§ What this task involves
Only the lines from the one containing "The width and height of the screenshot is (1372, 885)." through the one containing "Task: Open the Help question mark icon" should be printed, exactly as they appear below, with both ends included.

§ Recorded information
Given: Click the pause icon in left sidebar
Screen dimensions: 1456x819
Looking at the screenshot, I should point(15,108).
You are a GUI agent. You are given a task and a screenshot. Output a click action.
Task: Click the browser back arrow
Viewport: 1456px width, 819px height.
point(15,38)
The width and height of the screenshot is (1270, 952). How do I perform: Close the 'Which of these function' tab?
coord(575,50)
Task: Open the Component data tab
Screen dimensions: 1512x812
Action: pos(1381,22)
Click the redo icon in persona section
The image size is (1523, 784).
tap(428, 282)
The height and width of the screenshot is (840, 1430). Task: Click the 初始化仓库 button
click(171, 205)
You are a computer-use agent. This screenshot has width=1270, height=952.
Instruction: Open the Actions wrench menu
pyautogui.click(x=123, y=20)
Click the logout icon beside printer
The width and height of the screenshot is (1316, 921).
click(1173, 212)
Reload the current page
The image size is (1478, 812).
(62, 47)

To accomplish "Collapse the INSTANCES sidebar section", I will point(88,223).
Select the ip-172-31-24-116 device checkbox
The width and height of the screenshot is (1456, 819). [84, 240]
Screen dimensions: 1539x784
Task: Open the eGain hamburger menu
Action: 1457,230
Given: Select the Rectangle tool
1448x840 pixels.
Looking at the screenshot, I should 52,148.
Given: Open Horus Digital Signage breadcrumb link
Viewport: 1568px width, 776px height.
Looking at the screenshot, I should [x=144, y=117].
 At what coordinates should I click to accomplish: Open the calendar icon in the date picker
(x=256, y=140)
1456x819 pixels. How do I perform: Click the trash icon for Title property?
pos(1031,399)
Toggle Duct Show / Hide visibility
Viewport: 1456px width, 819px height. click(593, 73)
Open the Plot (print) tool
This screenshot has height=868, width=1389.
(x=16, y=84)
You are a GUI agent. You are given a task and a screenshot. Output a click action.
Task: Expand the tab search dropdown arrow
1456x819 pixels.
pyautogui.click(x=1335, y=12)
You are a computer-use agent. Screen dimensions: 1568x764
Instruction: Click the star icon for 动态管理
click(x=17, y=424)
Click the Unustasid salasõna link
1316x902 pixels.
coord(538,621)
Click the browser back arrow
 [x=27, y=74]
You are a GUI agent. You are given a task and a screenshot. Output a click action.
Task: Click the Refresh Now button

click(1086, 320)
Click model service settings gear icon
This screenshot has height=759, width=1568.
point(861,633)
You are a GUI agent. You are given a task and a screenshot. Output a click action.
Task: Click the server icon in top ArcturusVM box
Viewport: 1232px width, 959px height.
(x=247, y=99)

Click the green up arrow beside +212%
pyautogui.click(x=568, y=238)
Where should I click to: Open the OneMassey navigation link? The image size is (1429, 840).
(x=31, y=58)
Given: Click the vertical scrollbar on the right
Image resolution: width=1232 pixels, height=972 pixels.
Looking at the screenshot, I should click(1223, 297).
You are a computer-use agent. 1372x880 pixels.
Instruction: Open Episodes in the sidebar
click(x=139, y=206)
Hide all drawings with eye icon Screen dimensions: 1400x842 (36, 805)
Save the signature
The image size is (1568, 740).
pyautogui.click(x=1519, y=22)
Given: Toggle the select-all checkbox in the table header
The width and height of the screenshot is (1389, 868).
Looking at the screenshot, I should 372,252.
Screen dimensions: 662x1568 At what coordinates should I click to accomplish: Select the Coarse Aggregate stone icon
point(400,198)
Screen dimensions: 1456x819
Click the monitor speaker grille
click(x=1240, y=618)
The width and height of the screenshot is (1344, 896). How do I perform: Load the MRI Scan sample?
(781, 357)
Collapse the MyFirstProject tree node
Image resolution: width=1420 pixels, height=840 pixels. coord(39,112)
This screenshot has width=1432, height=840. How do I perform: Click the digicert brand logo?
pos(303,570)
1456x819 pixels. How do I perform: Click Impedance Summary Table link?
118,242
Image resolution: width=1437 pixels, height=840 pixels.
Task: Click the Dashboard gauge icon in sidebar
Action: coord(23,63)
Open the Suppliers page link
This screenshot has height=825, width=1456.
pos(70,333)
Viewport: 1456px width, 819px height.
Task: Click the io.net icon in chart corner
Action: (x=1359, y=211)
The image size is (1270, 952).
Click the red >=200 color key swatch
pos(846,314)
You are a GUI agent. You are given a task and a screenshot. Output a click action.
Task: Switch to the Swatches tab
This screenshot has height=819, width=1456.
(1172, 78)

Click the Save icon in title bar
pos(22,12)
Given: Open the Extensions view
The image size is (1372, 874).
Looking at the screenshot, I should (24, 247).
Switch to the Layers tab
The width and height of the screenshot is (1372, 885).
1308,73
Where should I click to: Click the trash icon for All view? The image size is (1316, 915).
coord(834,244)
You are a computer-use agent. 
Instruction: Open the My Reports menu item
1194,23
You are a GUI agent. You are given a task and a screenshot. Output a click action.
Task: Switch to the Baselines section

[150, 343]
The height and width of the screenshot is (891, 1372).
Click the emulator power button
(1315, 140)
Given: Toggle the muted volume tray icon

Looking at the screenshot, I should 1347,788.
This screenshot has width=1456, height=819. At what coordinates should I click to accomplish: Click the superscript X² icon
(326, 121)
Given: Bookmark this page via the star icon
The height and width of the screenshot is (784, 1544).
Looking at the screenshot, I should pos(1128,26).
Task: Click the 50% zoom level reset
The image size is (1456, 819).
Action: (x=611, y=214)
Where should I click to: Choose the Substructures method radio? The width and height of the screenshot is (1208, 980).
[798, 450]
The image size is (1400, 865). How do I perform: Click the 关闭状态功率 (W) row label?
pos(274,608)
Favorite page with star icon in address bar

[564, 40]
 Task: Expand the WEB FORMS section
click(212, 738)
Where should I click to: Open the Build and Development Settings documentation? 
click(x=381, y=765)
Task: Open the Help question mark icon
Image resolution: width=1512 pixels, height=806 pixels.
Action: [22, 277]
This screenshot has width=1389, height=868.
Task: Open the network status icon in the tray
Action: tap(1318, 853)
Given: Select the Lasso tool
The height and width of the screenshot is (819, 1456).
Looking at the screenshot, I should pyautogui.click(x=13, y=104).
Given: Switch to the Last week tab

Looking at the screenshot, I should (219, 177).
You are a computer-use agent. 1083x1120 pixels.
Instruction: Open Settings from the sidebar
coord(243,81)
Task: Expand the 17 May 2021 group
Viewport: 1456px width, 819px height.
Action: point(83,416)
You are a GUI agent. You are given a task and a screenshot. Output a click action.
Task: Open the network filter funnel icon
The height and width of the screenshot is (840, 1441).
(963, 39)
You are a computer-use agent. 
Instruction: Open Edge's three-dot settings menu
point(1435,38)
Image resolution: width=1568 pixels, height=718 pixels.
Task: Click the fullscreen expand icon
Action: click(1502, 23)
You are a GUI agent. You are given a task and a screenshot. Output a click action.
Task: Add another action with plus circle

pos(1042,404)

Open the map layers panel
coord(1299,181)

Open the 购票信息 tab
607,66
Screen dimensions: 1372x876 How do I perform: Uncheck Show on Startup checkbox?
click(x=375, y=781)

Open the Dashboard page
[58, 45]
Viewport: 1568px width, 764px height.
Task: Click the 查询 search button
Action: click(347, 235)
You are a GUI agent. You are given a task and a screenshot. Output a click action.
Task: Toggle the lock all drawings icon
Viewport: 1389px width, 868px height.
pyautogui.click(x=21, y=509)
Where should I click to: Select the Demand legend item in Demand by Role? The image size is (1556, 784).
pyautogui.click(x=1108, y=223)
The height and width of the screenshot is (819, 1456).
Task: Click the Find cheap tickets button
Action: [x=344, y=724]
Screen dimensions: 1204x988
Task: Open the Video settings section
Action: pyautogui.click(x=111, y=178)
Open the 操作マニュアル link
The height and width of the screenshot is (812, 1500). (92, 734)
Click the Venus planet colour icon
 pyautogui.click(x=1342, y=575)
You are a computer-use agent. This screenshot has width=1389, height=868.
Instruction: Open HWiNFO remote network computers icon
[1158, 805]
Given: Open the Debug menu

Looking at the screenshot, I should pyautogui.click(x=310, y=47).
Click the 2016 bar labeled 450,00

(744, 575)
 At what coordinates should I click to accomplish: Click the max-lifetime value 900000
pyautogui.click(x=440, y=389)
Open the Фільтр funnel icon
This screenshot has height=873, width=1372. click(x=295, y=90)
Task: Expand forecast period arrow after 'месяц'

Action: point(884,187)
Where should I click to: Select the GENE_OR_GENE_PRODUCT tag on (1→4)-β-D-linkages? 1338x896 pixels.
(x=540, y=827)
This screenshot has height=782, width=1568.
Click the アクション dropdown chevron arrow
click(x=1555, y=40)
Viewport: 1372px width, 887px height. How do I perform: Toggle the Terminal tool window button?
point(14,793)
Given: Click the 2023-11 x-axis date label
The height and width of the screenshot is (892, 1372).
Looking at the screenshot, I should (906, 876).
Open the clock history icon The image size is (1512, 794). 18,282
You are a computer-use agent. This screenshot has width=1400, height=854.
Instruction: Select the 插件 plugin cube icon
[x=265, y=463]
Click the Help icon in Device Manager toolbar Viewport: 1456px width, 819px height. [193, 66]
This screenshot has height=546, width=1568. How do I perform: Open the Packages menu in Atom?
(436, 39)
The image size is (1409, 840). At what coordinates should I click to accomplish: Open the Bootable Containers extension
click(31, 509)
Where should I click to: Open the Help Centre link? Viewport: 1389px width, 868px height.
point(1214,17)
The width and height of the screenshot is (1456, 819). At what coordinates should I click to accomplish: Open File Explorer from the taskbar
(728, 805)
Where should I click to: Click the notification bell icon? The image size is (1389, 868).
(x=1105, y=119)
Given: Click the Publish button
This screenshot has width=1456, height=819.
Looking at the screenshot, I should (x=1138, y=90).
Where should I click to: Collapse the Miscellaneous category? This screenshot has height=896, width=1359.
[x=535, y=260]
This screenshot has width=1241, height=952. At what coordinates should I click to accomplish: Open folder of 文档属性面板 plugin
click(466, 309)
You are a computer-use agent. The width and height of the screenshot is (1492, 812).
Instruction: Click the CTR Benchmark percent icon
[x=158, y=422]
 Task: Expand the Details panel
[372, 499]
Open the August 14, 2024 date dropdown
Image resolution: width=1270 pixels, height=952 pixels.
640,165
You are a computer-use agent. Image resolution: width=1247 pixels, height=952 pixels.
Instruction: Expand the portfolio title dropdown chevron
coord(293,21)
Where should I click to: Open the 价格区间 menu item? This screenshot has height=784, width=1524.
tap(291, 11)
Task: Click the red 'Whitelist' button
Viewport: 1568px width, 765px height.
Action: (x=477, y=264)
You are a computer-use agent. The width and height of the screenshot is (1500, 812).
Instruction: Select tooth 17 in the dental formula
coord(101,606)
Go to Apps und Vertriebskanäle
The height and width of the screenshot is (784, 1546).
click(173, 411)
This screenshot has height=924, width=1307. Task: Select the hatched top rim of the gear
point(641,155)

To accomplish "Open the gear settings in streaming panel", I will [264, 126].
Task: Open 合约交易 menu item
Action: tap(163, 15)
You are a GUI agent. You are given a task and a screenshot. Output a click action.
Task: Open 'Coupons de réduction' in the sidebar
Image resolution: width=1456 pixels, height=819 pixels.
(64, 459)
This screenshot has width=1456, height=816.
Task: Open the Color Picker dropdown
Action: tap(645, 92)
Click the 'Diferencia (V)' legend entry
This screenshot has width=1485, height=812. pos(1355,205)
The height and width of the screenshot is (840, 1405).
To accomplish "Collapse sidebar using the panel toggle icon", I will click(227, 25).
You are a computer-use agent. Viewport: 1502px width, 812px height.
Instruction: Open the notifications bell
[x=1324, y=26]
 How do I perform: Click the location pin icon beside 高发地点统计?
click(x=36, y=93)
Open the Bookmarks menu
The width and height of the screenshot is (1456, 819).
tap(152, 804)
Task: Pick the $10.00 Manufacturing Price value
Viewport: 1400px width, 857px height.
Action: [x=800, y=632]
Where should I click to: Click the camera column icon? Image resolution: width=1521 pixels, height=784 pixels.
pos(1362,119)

§ Solution
The width and height of the screenshot is (1372, 885).
1308,73
Where should I click to: Click the trash icon for All view? The image size is (1316, 915).
coord(834,244)
You are a computer-use agent. 
Instruction: Open the My Reports menu item
1194,23
You are a GUI agent. You are given a task and a screenshot. Output a click action.
Task: Switch to the Baselines section

[150, 343]
The height and width of the screenshot is (891, 1372).
Click the emulator power button
(1315, 140)
Given: Toggle the muted volume tray icon

Looking at the screenshot, I should 1347,788.
This screenshot has width=1456, height=819. At what coordinates should I click to accomplish: Click the superscript X² icon
(326, 121)
Given: Bookmark this page via the star icon
The height and width of the screenshot is (784, 1544).
Looking at the screenshot, I should pos(1128,26).
Task: Click the 50% zoom level reset
The image size is (1456, 819).
Action: (x=611, y=214)
Where should I click to: Choose the Substructures method radio? The width and height of the screenshot is (1208, 980).
[798, 450]
The image size is (1400, 865). How do I perform: Click the 关闭状态功率 (W) row label?
pos(274,608)
Favorite page with star icon in address bar

[564, 40]
 Task: Expand the WEB FORMS section
click(212, 738)
Where should I click to: Open the Build and Development Settings documentation? 
click(x=381, y=765)
Task: Open the Help question mark icon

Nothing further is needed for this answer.